Statistics aren’t as important as the events

Timothy James Davis

I hate numbers. I hate math, algebra, geometry, calculus and even counting. Numbers stink. However, my head often becomes crammed with numbers, filled with useless statistics, like Fred Lynn’s 1979 batting average (.333), years of events, like Robert Deniro’s first Academy Award (1974) and ages of people, like how Jimi Hendrix, Janis Joplin, Jim Morrison and Kurt Cobain all died at the same age (27 … brrr …).

Numbers seem to be important in American society. We judge everything by its mathematical worth. You have more money than him, she has more elective credits than you, he weighs more than me, etc.

Numbers play an important part in our world, like it not. And we often think we’re going to find the answers to our problems in numbers. Sometimes we think we can escape our problems by obscuring them in statistics.

Reading through yesterday’s Des Moines Register, I came across a “news analysis” piece ridiculing various groups for over-exaggerating statistics for their own agendas.

This is not news, as far as most of us are concerned. Groups often inflate numbers to serve their own purposes. But how do these statistics serve the purpose of a cause?

People think there is a certain validity to numbers, and to an extent, that holds a grain of truth.

After all, would AIDS be as big an issue and concern as it is today were it not for the escalating number of people contracting the disease? One could argue that the disease did not truly become a mainstream concern until it spread out of the homosexual and drug abusing sectors of society, but these are still indicative of the fact that as the disease became more prevalent, people were more conscious of its disastrous consequences. But do we need numbers to justify or invalidate everything?

The news analysis piece ridiculed a study by the American Academy of Pediatrics that reported that out of 2,000 children between the ages of 10 and 16, one of out four said they had been sexually assaulted or physically abused last year.

Ha ha ha, laughs the author of the piece, as if we’re really going to swallow that one. He points out that it is ridiculous to think there are some six million kids out there being subjected to torture and physical abuse every year. He adds that this survey is especially biased when the definition of abuse used in the survey was stretched beyond rape, molestation and criminal assault to include being shoved by a sibling or participating in a schoolyard fight.

So, the author seems to conclude, the problem of child abuse is not as severe as some would have you believe.

I will agree that the study is probably an invalid one. But should that invalidate the concept that child abuse is a bad thing and we should attempt to eradicate it?
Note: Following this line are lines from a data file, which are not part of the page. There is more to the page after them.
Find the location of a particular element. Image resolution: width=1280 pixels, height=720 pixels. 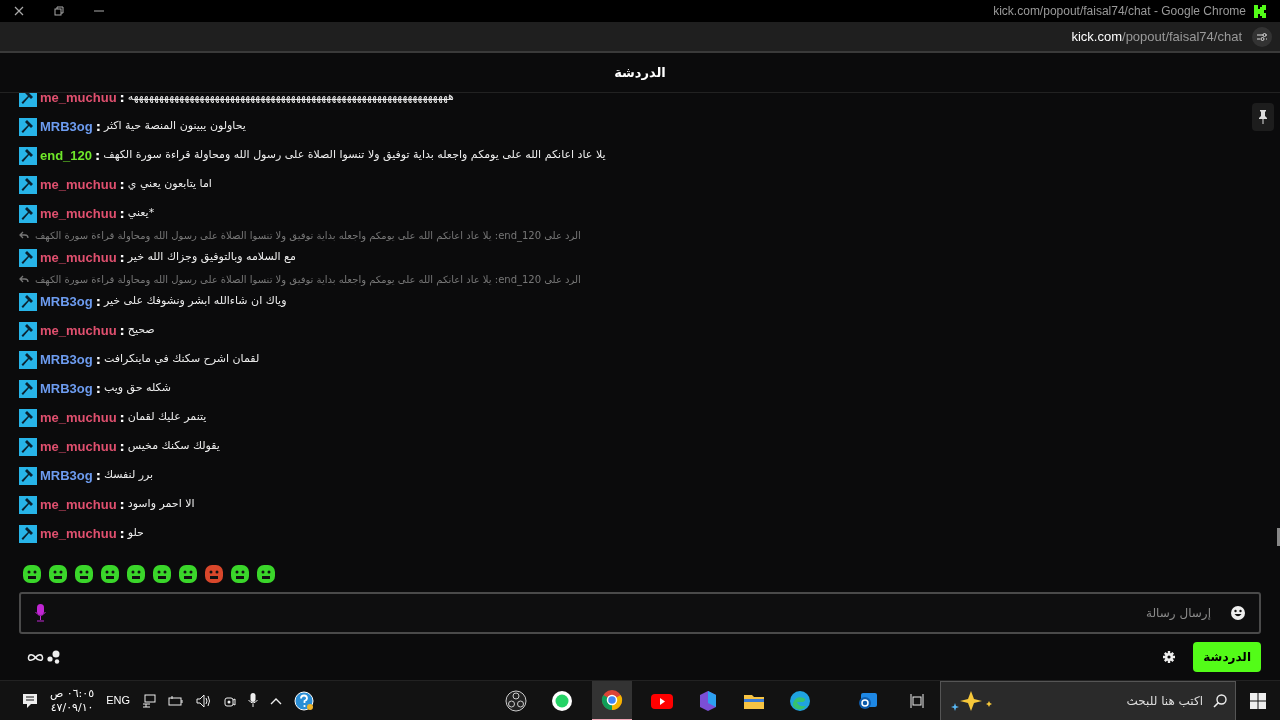

message-text: يقولك سكنك مخيس is located at coordinates (174, 446).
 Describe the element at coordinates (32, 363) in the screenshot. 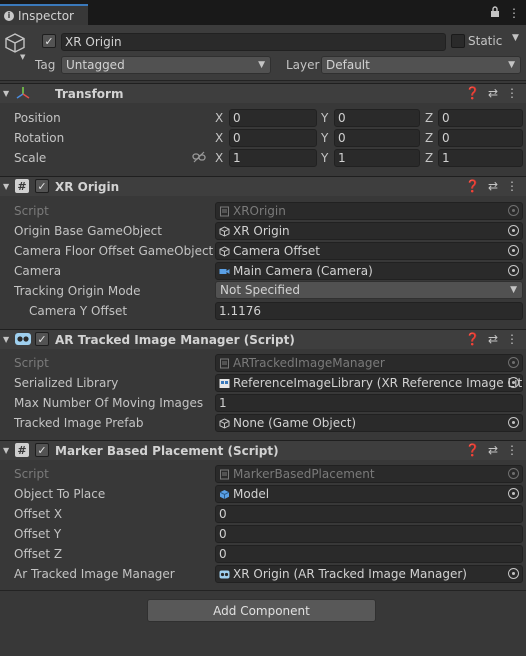

I see `ar-manager-script-label: Script` at that location.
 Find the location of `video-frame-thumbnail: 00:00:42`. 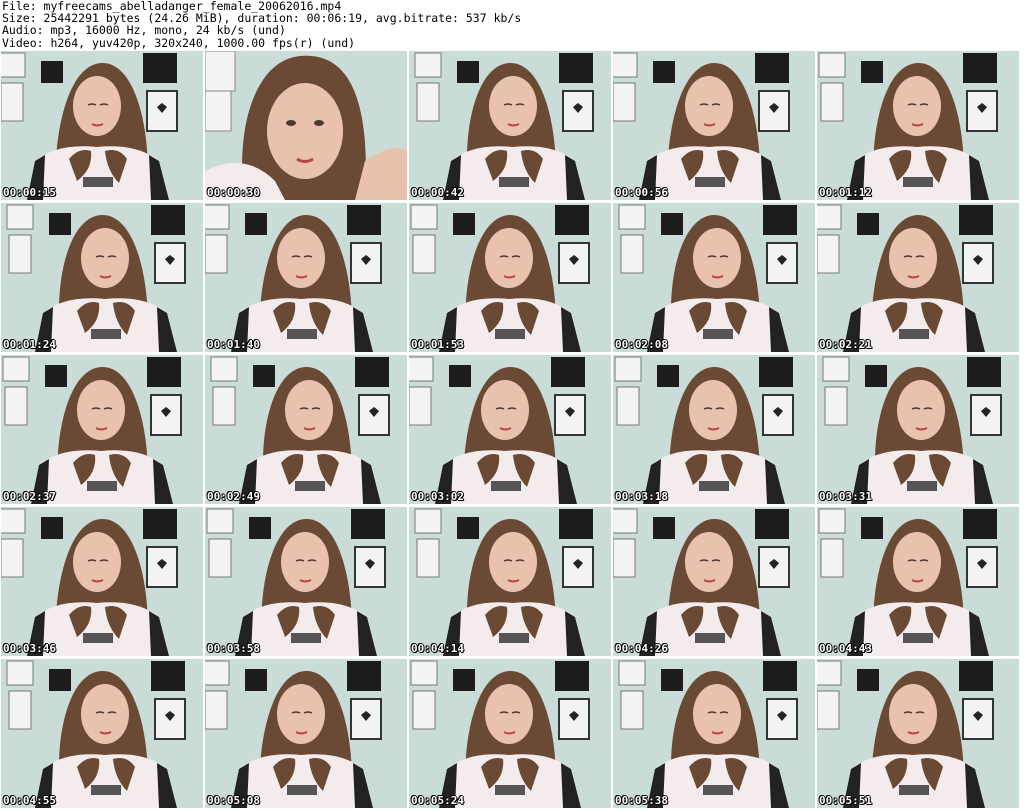

video-frame-thumbnail: 00:00:42 is located at coordinates (510, 126).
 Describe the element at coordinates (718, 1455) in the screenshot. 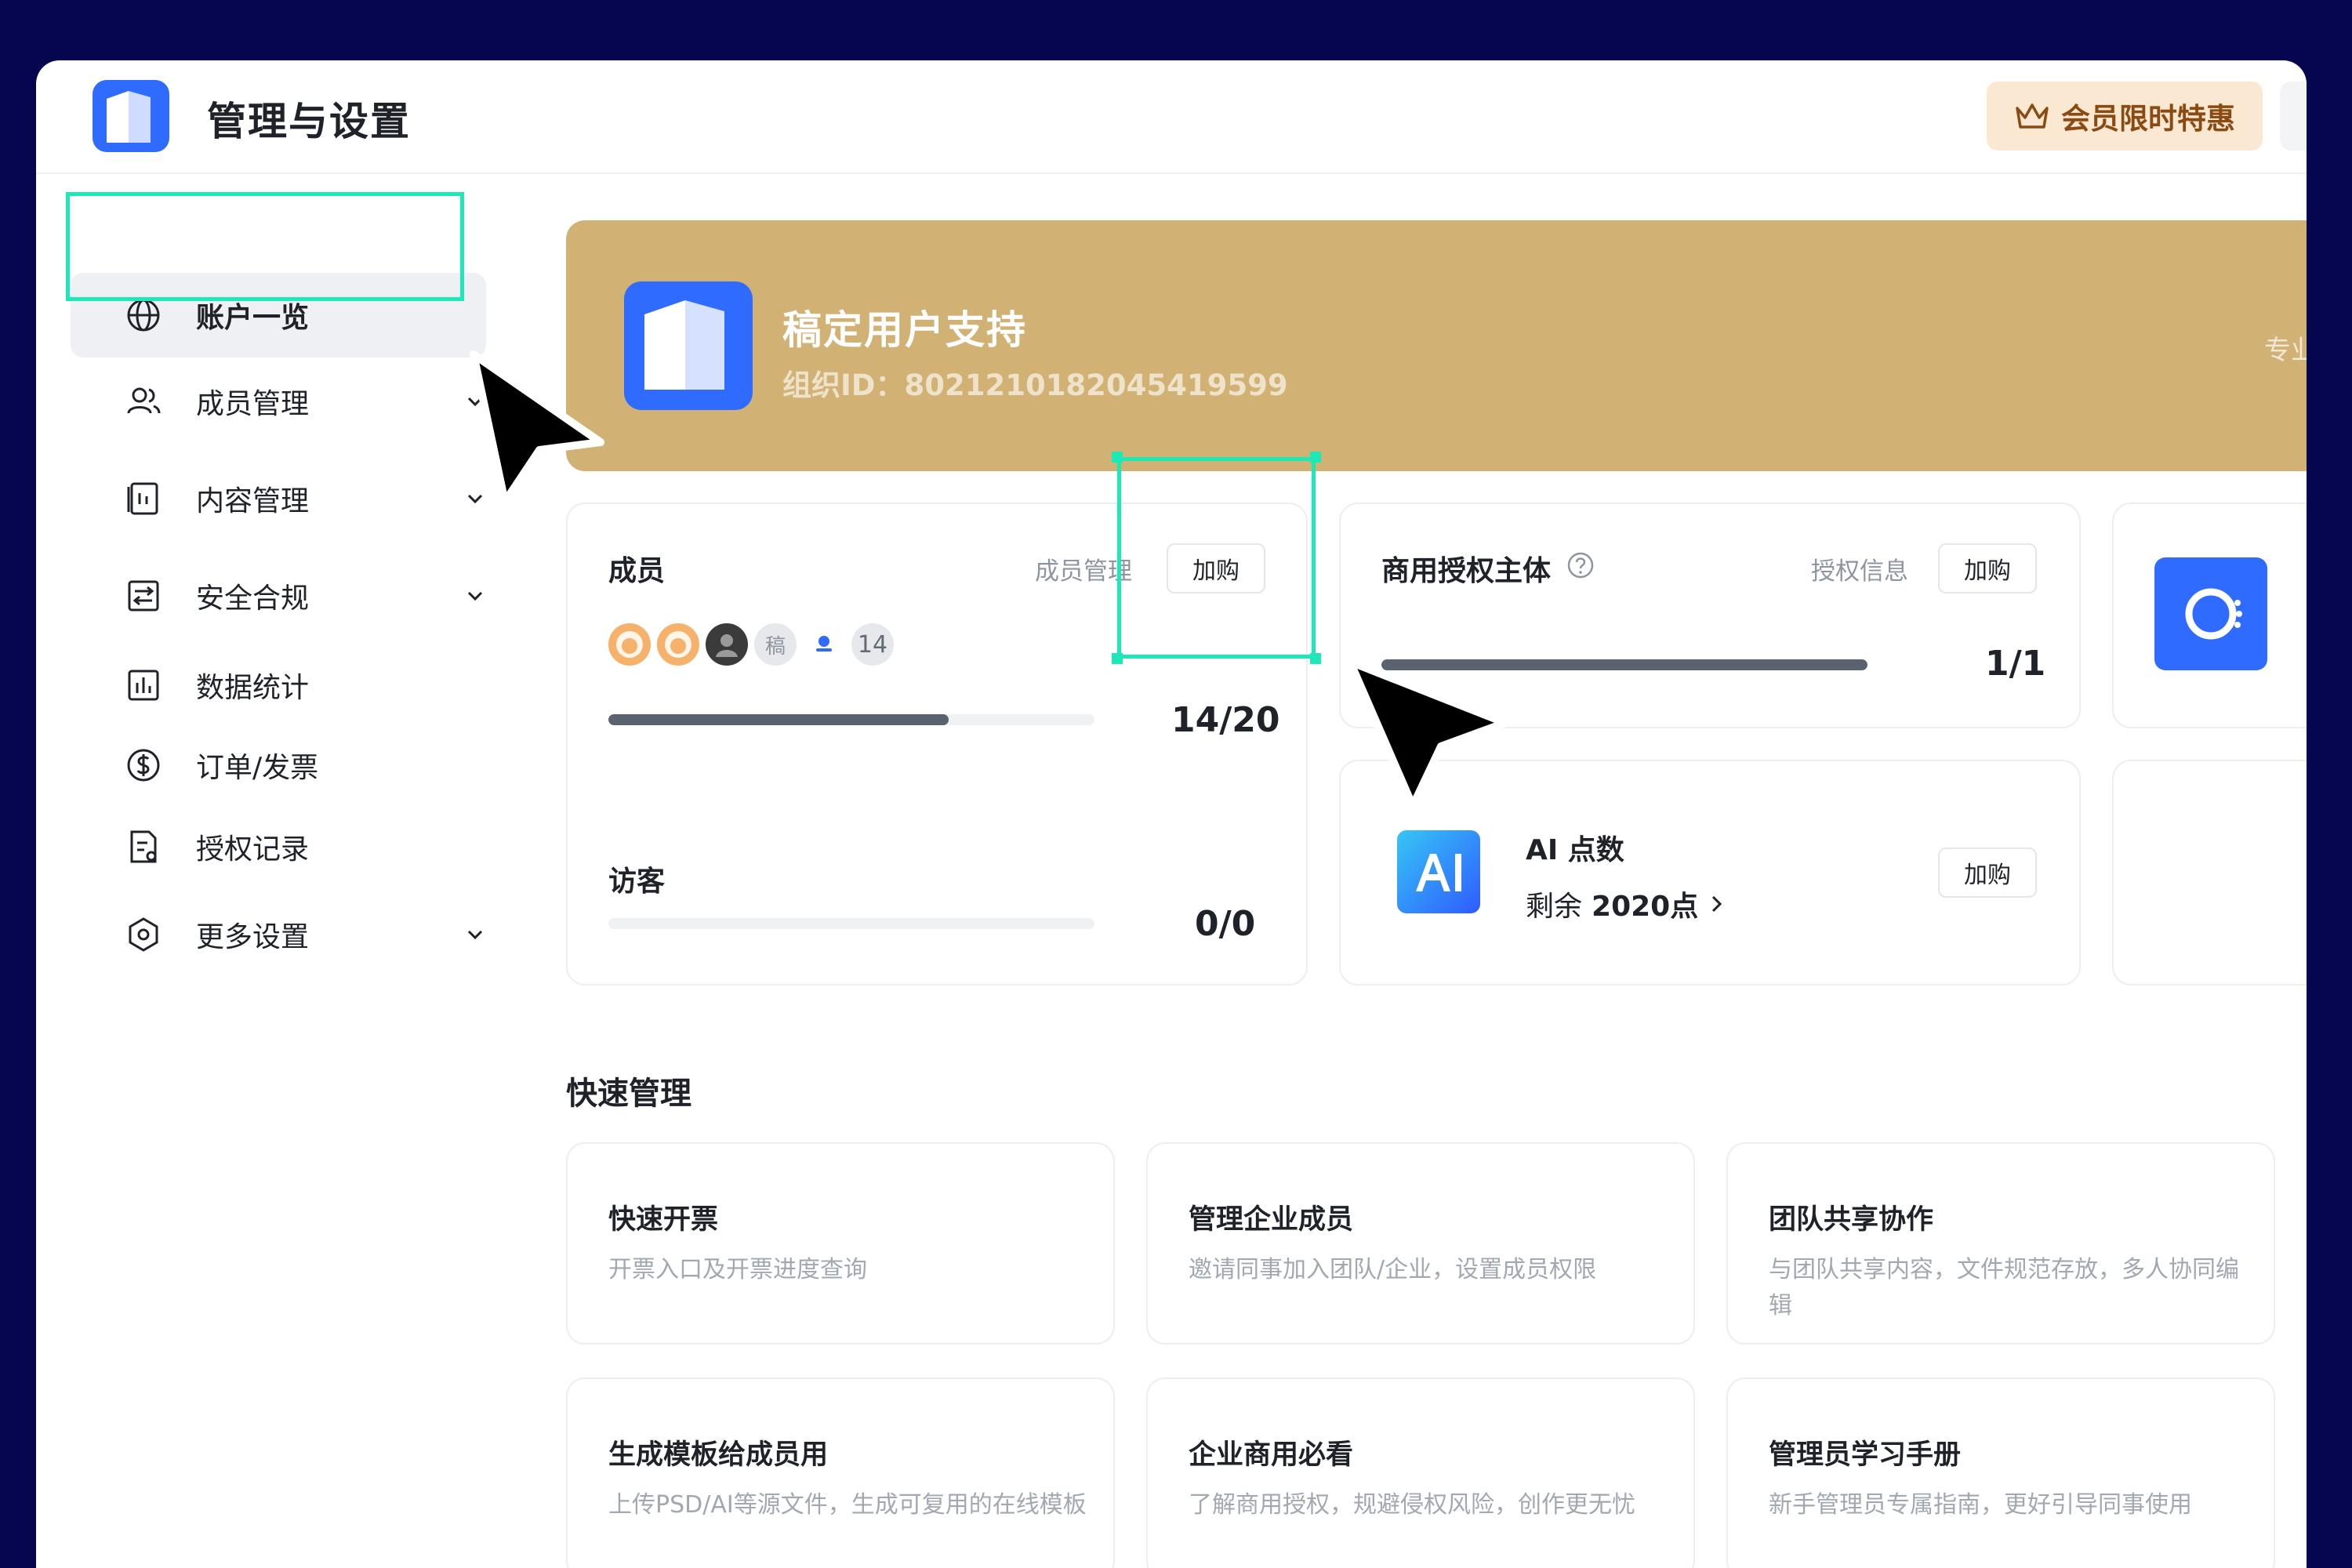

I wouldn’t care if there were only one case of child abuse in all of human history, it’s still sick and wrong and should be stopped.

I’ve often wondered why a serial killer who kills 27 people is any worse than somebody who kills, say, one person. Yes, Iwill concede the fact that the number of people someone like Jeffrey Dahmer has killed is indicative of a, er, mental problem, but a monstrous killer is still a monstrous killer, whether he murders once or a thousand times. We should be horrified by such the act, not by how many times the act occurs.

This numbers game became a large factor in the aftermath of the Million Man March on Washington.

Numbers have been flying back and forth about how many people actually participated in the March. March supporters and organizers said there were well over a million people in attendance, while others have estimated the actual number to be as low as 450,000. I say, who cares? Would the fact that there might not have been one million people in attendance made their cause any less justified? Would the fact that there were more than a million people in attendance make their cause any more right?

What is important in today’s society? Numbers or cause? If I were one of the organizers of the Million Man March, I would have answered questions about the number of people in attendance with a big, “So what? We were still participating in something we believed in. We’re social activists, not accountants.”

Does the fact that the murder rates in many large American cities have dropped for the past couple of years make murder less of a concern? Tell that to a murder victim, or their family. Does the fact that six million people died in the Nazi Holocaust make it worse than if the number were, say, half a million?

Why are we so concerned about numbers when it is the events that are important. Crimes are crimes, people are people, actions are actions, and as important as the number of occurrences may be, you won’t find the answer to our problems, only more questions.

These number games, statistics and such are getting us no further in solving our societal dilemmas. You can go on keeping score. I’d rather get in the game.


Timothy James Davis is a junior from Carlisle. He is the opinion page editor.